U.K. Asset Managers Brace for Redemptions After Brexit Vote

  • Schroders tumbles as much as 28 percent, most since 1991
  • Buxton says brace for selling as funds aim to meet outflows

Schroders Plc and Aberdeen Asset Management Plc led a selloff in British asset managers as industry experts warned that the U.K.’s vote to leave the European Union could lead to a surge in redemptions.

There “will be liquidity concerns for funds, especially if there is a run of outflows,” Mark Pugh, who leads the U.K. asset-management unit at PricewaterhouseCoopers, said in an e-mail on Friday. Firms “will be worried about the combined impact of volatility on their own share price alongside the impact on the value of the assets in their funds.”

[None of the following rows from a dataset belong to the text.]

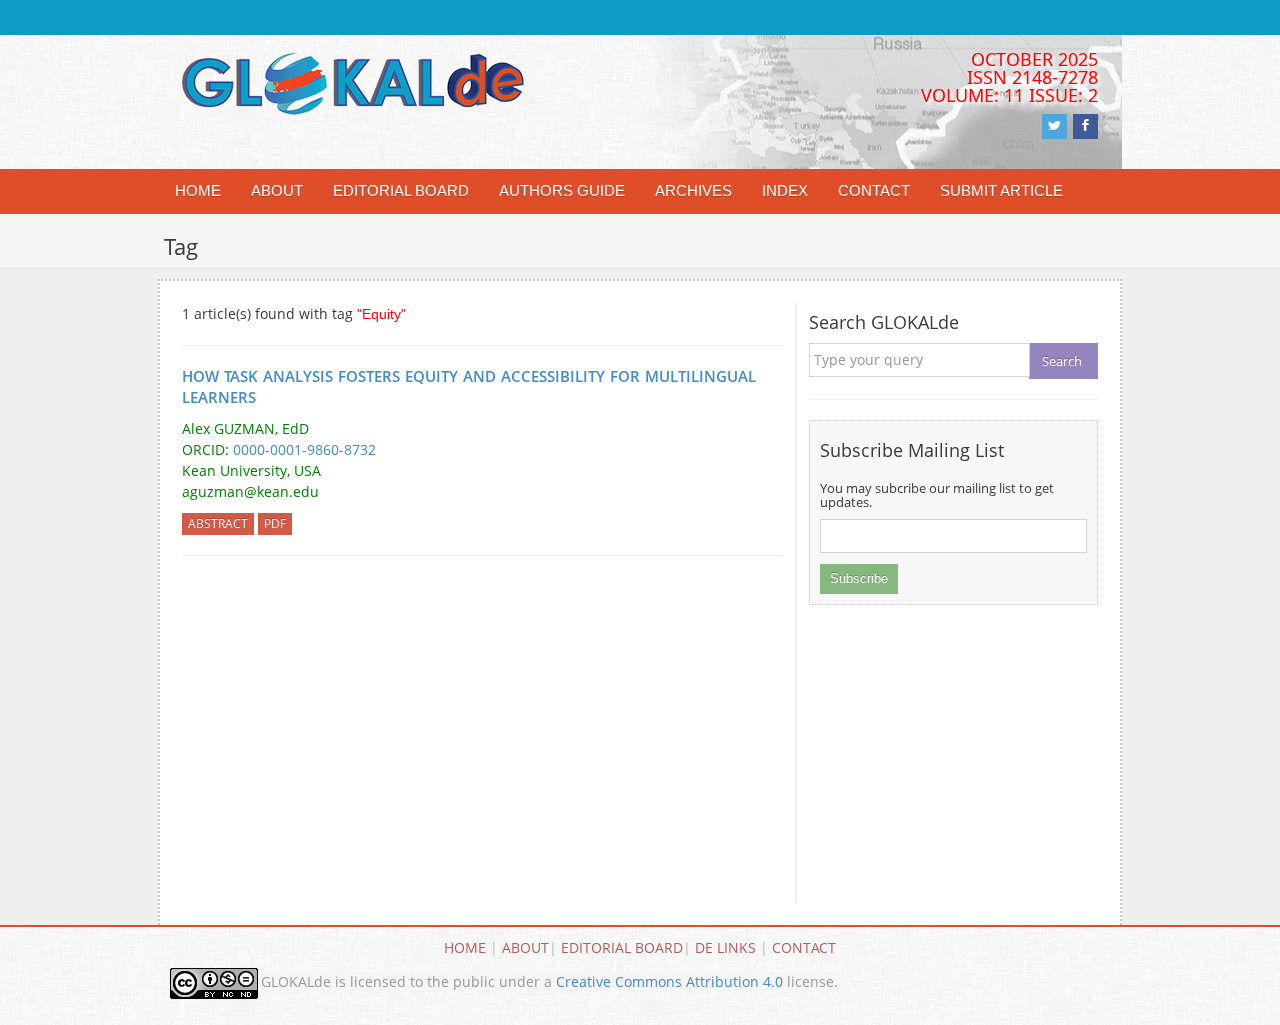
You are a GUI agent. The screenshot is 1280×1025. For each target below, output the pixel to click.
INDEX (785, 190)
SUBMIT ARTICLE (1001, 190)
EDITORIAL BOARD (401, 190)
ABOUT (277, 190)
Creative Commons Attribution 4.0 (669, 981)
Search (1062, 361)
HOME (198, 190)
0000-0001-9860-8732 (304, 449)
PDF (275, 523)
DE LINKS (725, 947)
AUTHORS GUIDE (562, 190)
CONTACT (874, 190)
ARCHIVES (693, 190)
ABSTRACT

Schroders, Europe’s largest publicly traded asset manager, lost as much as 28 percent in London, the most since at least 1991, after British voters backed leaving the EU by 52 percent to 48 percent. Aberdeen Chief Executive Officer Martin Gilbert, whose firm tumbled as much as 32 percent, said it was “important to keep a calm head” for clients. Standard Life Plc, which was down 15 percent, said they had the “required measures in place” to continue to support customers and clients.

Investors pulled money in the lead up to the referendum, the result of which has caused the pound to plunge to the lowest level since 1985 and Prime Minister Cameron to resign. A net $1.1 billion was pulled from U.K. equity funds last week, the second-largest outflow ever, while European funds have been hit with 19 straight weeks of redemptions, according to a Bank of America Merrill Lynch research report citing EPFR Global Data.

“Investors should now brace themselves for an unpleasant period of relatively indiscriminate selling as funds aim to meet redemptions in conditions where liquidity may be more limited than usual,” Richard Buxton, Old Mutual Global Investors Chief Executive Officer said in a statement. “The prospects for domestically focused U.K. businesses are clearly the bleakest of all.”

The industry has been concerned about the need for liquidity in funds since last year. Aberdeen joined U.S. companies including BlackRock Inc. in setting aside additional money then to meet requests from clients to pull their funds in the event of drying up liquidity. That was amid fears of a bond-market selloff at the time.

Schroders and Aberdeen were both down about 12 percent by 10:16 a.m. Henderson Group Plc slumped 18 percent in London trading. Shares in British insurers that operate asset managers also declined. Prudential Plc, which owns M&G Investments, was down 11 percent and Legal & General Group Plc was off 17 percent.

“Asset managers will face mark-to-market impacts in the first instance, but it is potential impacts on gross sales that are a bigger concern,” Phil Dobbin, an analyst at Jefferies LLC, wrote in a note to clients. “The more equity exposure and the more operationally geared you are, the more your earnings are impacted, with follow-through into share prices.”